The old woman at the counter looked up as Luna approached, a smile forming on her wrinkled face. “Ah. You have the look of a Citadel cadet about you. Am I right?”
“That’s correct. Brass rank first year,” she said.
“Ooh, impressive.” She took the offered items, one by one, checking the price tag on each. “Folks like you do such a vital service for our kingdom. Really can’t thank you enough for the risks you take. Now, let’s see... ah, that’s... Oh, 80 quartz in total.”
Luna reached into the pouch on her hip, brushing he fingers along the chips of citrine inside. She didn’t have enough on her, not nearly enough.

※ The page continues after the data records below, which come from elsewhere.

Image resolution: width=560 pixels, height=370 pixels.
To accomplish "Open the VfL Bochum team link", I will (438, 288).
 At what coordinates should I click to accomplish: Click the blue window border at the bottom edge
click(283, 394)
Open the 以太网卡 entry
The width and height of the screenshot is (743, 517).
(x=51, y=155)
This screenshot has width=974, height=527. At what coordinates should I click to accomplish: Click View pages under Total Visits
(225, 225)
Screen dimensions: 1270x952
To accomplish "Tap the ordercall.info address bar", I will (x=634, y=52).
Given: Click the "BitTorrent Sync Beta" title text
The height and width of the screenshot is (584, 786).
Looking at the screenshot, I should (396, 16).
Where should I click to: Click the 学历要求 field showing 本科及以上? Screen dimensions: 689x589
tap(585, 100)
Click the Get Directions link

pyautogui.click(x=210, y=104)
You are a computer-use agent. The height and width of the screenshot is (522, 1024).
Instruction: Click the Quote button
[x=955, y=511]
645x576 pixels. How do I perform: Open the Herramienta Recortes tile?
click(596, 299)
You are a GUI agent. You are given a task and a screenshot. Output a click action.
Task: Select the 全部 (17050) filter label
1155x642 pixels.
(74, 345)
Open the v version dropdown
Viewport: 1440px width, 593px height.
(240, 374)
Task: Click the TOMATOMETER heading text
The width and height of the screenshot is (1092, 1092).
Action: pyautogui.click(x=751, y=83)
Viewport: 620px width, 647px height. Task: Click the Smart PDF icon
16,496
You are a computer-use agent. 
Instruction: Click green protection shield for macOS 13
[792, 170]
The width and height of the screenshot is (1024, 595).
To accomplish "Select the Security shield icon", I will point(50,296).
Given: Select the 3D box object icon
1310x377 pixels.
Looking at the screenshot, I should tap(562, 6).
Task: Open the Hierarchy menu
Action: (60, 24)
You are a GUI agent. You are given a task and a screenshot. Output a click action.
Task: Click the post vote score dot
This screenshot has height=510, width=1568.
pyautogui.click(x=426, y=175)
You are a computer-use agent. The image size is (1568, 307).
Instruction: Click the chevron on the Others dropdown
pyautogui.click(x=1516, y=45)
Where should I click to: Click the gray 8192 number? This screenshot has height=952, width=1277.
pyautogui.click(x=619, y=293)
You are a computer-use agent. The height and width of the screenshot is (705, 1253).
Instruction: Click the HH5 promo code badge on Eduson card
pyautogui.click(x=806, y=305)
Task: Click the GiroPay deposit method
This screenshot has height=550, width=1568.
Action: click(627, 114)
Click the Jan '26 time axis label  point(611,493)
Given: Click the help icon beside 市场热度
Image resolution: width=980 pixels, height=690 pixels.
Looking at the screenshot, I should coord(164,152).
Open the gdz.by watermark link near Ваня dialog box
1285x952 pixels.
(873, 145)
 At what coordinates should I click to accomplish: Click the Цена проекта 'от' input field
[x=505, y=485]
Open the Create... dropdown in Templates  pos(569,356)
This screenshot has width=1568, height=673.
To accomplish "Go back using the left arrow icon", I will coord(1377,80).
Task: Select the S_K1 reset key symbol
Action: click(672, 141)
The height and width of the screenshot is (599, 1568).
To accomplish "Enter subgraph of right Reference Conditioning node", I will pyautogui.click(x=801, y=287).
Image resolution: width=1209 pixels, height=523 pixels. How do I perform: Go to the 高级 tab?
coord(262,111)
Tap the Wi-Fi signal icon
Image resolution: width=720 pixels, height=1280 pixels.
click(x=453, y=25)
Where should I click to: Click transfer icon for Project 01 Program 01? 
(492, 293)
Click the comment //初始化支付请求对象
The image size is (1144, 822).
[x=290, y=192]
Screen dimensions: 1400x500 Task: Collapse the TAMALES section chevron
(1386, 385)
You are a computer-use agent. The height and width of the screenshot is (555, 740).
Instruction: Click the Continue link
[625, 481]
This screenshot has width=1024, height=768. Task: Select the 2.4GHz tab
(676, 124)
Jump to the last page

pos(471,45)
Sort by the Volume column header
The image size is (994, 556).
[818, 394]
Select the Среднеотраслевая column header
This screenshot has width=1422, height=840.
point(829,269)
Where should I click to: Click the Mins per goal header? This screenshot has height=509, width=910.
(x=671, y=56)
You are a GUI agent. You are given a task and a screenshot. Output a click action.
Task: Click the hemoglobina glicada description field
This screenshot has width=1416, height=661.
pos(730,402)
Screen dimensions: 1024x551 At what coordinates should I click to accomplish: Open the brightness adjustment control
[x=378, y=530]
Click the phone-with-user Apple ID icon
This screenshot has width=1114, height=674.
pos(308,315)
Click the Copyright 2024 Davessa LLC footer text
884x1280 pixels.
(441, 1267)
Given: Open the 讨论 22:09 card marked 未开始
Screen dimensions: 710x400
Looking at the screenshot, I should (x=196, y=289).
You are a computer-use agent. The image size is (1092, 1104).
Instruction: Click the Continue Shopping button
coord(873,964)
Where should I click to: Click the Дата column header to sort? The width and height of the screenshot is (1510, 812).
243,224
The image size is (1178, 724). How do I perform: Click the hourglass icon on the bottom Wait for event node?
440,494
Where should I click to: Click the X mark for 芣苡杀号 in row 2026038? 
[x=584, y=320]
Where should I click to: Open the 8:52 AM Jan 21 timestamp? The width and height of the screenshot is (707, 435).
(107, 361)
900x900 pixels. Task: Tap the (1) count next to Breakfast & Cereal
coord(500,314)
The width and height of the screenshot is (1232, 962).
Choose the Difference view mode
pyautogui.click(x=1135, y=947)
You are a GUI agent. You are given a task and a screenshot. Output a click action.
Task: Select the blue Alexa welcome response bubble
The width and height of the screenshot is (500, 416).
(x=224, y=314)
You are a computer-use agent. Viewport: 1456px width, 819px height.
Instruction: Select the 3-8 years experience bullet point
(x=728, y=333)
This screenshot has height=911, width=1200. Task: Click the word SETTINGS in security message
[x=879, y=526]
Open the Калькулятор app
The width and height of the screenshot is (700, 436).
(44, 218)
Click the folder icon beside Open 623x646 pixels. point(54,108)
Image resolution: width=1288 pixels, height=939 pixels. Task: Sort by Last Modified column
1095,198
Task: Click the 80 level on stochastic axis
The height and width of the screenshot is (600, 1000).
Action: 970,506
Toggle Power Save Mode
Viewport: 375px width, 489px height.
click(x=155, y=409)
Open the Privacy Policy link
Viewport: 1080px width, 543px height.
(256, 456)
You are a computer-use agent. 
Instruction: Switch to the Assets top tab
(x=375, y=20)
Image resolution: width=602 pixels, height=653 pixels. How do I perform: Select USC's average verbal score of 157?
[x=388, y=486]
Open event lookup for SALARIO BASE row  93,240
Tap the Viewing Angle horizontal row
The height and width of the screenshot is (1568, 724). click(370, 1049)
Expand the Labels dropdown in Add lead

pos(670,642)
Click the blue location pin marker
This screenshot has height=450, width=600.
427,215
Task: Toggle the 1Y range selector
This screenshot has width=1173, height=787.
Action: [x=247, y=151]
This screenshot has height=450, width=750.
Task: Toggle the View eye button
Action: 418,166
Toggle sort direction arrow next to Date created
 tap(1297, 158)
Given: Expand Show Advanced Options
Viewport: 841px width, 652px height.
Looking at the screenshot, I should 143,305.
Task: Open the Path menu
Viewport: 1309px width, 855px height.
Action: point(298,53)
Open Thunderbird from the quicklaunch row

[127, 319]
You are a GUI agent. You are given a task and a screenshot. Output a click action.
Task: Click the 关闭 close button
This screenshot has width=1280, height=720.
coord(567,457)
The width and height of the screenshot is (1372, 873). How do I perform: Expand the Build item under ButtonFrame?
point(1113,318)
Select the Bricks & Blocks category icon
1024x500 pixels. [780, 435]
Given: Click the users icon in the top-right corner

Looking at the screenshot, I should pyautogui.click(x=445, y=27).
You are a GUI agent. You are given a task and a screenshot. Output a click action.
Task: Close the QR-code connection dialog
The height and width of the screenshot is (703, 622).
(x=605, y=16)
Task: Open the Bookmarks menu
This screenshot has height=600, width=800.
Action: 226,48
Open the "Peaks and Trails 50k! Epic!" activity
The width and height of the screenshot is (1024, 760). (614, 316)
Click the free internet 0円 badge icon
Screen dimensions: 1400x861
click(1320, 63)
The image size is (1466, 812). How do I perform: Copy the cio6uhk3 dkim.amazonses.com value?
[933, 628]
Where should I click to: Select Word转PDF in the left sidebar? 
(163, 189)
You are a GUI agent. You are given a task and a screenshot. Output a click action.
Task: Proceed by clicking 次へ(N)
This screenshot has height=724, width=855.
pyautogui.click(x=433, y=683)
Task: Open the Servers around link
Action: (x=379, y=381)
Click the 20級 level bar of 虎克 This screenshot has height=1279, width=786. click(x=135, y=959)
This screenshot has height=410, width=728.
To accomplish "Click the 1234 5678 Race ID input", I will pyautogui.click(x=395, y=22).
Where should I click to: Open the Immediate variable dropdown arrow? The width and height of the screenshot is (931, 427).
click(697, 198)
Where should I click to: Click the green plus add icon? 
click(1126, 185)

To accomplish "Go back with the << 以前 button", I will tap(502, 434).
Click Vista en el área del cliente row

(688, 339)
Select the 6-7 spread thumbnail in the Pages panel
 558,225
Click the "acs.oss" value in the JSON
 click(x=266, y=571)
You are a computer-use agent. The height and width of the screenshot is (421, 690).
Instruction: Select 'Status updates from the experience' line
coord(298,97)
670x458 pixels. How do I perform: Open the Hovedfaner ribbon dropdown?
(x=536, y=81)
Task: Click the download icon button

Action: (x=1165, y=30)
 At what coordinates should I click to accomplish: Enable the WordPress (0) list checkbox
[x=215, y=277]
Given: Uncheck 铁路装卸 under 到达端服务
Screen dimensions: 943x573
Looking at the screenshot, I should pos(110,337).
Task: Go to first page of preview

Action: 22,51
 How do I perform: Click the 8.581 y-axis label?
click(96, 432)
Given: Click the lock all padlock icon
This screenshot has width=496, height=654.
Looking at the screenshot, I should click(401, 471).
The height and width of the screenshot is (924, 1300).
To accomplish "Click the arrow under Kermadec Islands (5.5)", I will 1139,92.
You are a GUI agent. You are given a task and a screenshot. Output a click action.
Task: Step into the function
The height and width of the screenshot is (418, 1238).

She focused intently on the older woman, her qi slowly rising. Her attention fixated on the shopkeeper’s mind, a faint haze that began to take shape around her head. And, gradually, the haze of her own mind reached out with unseen tendrils to encircle the old woman’s own.
Mental magic was something Luna would classify as tricky, rather than difficult. It was easy to overwhelm the consciousness of the weak-willed, but the challenge came in doing so without shredding the target’s mind beyond repair. Minds were surprisingly fragile things, particularly once magic was involved. And Luna hardly wanted to do that to an elderly shopkeeper. What would she gain from that?
Instead using her mental magic as a butcher’s cleaver, like many of her old cohorts were known to do, Luna worked hers with the grace and precision of a surgeon’s scalpel. She dampened the older woman’s rationality, dulled her fears, and tweaked her trust up considerably.
“I believe you may have miscounted. This is only worth twenty quartz.”
The old woman’s eyes briefly clouded over, and it seemed hat she found herself incapable of probing or analysing the truth of that statement.
“Ah!” she said, managing a faint smile. “Of course, how silly of me.” And she thought little of it as Luna handed her chunks of citrine over. And, if she were to ever try and dwell on this encounter, or to scrutinise it, a little subconscious suggestion left over by Luna’s magic would cause her to gloss right over the whole thing.
“My thanks,” Luna replied, taking her rightfully purchased goods and placing them neatly in the satchel she was carrying. “I’ll be sure to come again.”